Book Extract: The Antithesis of the Law
This post is an extract from the forthcoming book Justification by Faith by Dr. Edward W. H. Vick, which should be available late spring to early summer. It is posted as part of our Discussion on the Law.
Thus if there is a way to be found to God it will be the antithesis of law. In Jesus Christ that way has been found, ‘But now the righteousness of God has been manifested apart from law. Romans. 3:21. What is meant by law here is a way of approach to God via the performance of the deeds of law, without the presence of faith. This usage of the term ‘law’ has been defined as ‘divine law viewed as a purely legalistic system made up of statutes of the basis of obedience or disobedience to which it justifies or condemns.[i] There was no guarantee of freedom from sin under this way. In fact the law seemed to gain in authority every time it was broken. Man’s impotence in face of it, his indwelling sin dominating him, gave to the law the power of a tyrant. As long as sin is present, the power of the law is present and law condemns. When sin is removed the sting is drawn from the law. And when the sin is removed, the law ceases to be a way of life, Romans 8:3,4.

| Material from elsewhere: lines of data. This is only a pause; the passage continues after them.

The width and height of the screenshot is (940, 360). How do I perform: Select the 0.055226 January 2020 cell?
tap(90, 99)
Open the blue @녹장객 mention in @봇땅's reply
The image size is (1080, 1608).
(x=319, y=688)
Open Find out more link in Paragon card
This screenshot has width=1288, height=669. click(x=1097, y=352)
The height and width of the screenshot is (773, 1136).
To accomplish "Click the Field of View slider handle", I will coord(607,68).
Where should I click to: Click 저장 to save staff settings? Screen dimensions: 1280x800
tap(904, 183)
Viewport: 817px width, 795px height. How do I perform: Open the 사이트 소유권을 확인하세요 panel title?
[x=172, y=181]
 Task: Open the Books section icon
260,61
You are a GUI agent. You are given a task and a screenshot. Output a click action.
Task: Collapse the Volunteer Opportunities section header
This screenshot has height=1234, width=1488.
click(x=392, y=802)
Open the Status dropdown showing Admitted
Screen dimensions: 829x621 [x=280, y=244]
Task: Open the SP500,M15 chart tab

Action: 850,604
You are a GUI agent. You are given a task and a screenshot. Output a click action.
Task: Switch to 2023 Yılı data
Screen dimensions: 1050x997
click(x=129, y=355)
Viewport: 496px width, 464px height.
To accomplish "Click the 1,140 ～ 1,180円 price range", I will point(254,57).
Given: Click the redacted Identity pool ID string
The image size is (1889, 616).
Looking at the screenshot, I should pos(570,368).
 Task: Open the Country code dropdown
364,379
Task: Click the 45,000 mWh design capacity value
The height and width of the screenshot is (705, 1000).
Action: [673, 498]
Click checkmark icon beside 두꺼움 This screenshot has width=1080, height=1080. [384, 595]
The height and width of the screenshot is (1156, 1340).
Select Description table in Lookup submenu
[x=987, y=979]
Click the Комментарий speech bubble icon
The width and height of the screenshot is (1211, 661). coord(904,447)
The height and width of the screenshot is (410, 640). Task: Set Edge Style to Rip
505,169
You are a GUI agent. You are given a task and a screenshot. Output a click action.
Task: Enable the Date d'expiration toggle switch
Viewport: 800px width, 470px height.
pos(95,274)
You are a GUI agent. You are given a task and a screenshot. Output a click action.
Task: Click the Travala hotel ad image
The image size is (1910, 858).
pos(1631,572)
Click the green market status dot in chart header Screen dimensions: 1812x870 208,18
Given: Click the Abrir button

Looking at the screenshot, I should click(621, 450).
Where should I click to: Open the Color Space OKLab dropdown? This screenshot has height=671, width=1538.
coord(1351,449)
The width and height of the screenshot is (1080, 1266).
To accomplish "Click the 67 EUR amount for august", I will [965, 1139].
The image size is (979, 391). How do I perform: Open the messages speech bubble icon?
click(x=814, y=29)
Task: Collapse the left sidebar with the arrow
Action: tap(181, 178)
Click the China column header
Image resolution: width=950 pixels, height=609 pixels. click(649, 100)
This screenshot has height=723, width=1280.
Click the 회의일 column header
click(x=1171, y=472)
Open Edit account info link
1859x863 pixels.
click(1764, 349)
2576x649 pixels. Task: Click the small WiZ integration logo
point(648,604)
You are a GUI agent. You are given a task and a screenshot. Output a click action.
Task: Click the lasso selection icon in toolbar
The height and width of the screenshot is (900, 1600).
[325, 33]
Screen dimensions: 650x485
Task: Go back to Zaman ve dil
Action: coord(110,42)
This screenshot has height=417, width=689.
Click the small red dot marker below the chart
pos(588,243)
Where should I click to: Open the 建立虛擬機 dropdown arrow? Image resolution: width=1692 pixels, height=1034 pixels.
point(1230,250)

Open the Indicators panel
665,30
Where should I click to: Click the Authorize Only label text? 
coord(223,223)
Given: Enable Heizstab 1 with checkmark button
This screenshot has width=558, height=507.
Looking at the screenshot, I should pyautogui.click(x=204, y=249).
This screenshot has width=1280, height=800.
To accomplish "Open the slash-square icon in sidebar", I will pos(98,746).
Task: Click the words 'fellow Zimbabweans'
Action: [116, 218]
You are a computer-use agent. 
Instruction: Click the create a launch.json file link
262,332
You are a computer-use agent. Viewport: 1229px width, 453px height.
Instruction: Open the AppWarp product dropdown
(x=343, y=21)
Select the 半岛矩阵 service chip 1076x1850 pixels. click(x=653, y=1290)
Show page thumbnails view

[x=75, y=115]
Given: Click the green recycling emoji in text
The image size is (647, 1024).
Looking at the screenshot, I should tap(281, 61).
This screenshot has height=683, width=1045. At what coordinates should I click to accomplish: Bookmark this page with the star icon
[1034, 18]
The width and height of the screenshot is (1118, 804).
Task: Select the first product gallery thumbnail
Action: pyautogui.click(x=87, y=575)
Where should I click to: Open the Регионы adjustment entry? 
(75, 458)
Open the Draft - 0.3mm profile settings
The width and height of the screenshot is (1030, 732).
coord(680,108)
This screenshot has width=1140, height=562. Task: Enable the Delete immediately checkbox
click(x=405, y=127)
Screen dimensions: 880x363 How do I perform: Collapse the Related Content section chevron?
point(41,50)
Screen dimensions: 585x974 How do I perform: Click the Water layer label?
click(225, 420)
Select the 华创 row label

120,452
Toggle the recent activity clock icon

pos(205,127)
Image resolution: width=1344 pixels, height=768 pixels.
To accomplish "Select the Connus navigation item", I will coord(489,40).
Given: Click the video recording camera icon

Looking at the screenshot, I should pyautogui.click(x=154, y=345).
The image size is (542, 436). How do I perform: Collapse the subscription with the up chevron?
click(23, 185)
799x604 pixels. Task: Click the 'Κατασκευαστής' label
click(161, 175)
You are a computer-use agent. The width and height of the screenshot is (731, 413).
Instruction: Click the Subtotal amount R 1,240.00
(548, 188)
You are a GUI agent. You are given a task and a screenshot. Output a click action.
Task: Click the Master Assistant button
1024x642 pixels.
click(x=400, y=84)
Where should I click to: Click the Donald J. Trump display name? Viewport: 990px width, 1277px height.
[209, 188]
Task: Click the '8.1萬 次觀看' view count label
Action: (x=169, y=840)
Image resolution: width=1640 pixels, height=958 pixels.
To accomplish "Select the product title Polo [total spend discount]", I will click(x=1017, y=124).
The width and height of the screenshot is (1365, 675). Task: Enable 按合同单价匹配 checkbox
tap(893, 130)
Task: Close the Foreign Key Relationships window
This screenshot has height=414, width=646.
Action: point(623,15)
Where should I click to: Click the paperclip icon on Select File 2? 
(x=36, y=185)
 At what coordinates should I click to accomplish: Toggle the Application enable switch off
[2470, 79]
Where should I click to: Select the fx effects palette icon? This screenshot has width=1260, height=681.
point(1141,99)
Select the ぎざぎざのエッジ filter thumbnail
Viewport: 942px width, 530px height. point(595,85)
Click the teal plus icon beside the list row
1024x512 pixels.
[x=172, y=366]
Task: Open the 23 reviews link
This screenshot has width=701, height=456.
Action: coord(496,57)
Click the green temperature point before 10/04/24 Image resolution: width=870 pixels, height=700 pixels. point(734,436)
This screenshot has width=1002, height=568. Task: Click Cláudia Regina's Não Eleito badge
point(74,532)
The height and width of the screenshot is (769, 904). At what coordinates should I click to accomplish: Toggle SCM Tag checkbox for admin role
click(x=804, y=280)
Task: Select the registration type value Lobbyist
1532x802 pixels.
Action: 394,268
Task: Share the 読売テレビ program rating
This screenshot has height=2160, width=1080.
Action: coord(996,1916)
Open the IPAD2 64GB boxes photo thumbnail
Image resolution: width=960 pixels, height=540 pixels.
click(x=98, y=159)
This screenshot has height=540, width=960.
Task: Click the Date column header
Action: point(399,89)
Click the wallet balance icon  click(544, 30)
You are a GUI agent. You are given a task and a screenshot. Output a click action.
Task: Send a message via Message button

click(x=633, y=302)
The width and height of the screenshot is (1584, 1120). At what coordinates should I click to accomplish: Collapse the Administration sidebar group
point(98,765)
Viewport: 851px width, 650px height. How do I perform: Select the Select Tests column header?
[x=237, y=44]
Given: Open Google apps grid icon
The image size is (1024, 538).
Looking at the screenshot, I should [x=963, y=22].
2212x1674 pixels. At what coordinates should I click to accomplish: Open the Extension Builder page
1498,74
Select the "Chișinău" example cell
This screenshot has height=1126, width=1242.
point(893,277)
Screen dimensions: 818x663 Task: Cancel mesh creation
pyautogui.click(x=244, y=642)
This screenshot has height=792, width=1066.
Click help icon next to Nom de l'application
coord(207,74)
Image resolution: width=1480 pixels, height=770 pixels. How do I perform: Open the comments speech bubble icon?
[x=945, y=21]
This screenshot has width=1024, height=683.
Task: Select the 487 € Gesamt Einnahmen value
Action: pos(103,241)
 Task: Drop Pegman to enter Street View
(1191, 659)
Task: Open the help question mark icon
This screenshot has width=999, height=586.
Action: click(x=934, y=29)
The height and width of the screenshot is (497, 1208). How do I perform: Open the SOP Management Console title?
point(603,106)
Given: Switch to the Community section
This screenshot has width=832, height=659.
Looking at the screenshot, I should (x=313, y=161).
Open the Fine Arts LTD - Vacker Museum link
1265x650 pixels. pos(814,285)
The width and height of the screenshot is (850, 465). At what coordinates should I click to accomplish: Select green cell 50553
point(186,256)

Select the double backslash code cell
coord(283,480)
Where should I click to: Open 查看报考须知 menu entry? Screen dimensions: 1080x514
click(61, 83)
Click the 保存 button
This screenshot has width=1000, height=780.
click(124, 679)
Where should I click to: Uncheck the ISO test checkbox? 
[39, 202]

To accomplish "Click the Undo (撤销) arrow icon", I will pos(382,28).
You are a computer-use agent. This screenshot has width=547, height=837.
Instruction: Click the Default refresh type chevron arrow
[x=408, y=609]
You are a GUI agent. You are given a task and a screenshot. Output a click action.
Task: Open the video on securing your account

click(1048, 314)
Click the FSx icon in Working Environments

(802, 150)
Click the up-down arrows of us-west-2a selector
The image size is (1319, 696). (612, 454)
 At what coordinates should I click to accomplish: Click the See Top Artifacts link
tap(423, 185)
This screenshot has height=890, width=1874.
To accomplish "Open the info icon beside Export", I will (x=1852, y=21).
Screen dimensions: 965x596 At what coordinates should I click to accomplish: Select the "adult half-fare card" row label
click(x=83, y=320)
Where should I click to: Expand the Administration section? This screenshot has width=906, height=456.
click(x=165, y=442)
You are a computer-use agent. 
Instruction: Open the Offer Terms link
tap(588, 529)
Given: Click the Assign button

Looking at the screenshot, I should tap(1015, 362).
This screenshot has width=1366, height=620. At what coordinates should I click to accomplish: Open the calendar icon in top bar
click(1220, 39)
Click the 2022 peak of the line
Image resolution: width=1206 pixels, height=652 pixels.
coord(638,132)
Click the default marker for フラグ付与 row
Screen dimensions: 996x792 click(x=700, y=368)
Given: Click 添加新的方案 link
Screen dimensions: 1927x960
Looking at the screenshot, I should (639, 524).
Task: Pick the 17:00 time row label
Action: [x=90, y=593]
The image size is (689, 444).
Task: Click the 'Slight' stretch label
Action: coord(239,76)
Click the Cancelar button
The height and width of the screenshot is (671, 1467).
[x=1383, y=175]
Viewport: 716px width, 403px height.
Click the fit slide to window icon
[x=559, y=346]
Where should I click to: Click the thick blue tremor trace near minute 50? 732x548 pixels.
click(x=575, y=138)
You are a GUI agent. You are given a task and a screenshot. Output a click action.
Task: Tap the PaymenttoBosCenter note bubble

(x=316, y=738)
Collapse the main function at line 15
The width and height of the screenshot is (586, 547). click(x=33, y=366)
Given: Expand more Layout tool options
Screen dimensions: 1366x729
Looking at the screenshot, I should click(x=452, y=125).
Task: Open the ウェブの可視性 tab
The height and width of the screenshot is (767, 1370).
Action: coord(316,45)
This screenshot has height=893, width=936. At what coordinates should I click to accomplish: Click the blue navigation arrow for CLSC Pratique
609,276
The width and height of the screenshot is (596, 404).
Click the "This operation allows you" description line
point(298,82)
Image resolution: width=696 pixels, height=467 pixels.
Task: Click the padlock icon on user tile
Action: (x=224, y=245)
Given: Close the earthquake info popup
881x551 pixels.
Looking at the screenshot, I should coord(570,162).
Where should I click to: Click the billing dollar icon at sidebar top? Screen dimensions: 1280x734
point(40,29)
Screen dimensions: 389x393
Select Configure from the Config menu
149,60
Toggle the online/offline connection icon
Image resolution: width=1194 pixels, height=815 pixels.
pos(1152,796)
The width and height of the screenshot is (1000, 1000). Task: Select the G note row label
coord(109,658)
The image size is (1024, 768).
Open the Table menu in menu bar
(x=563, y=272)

‘For what the law could not do, in that it was weak through the flesh, God sending his own son in the likeness of sinful flesh, and for sin, condemned sin in the flesh: that the righteousness of the law might be fulfilled in us, who walk not after the flesh, but after the Spirit’
That new way of life is described by the expression ‘under grace’. So Paul asserts, ‘Ye are not under law but under grace.’ Romans 6:14. And as usual he meant what he said. The statement is made, interestingly enough, in connection with another, ‘for sin shall not have dominion over you’, which precedes. This connection the legalist always misses. To be free from the dominion of sin you must repudiate law. If it is freedom from sin that we quest, ‘under law’ must be rejected for ‘under grace’. The legalist says that the only way there is freedom from the dominion of sin is by putting myself ‘under law’. The antithesis could not have been more sharply drawn as it has been in this verse. We may take our choice. ‘Under grace’, the way of law is over and done with once and for all. Through grace we see that adherence to law any law, divinely given or humanly framed, majestic or trite, is a blind alley if peace with God and sanctification of life is sought. The rejection of law at this essential point is our only shield against antinomianism, as it is our only shield against legalism. For the despair that ensues from the attempt to keep law may easily lead to an accommodation of its requirements and to a casuistry that is more concerned about avoiding the injunction than in following it.
It is in the context of an experienced grace, and a continuing faith, which is to say, in the context of relationship with God that the ‘works’ of the Christian are done. Since they are spontaneous they do not occupy the foreground of attention. For one who really has faith, the obedience which the discipleship requires at this point is forthcoming. It is the fruit and the evidence of the discipleÂship. And the discipleship is often expressed in unpredictable ways, as new demands are made upon one’s obedience. It is the unpredictability of the demand that the legalist cannot stand. He must know all and everything now. The trust that is absolute requires no assurances for the future, except that which is given by the present relationship.
Sanctification thus has its eschatological aspect. The believer must wage the warfare against sin, the flesh and the devil. He knows both that the victory has already been won, as well as he knows that the victory is not yet. In Christ sin has been judged, and thus vanquished. At the parousia it will be finally obliterated. While living between the times, the believer enters into the victory of the former, and anticipates the victory of the latter. Christ has conquered, and will conquer. The believer shares in one victory and anticipates the other. Between the cross and the eschaton the believer demonstrates the reality of that conquest.
The way of faith is a way of freedom. To abandon faith for law is to abandon freedom for bondage. One cannot add law to Gospel and hope that benefit will ensue. A decided choice between the two must be made. That is the point of Paul’s allegory of Sarah and Hagar, with the command he draws from it: ‘Cast out the slave and her son; for the son of the slave shall not inherit with the son of the free woman,’ Galatians 4:30.
[i] Burton. Commentary on Galatians, p. 457.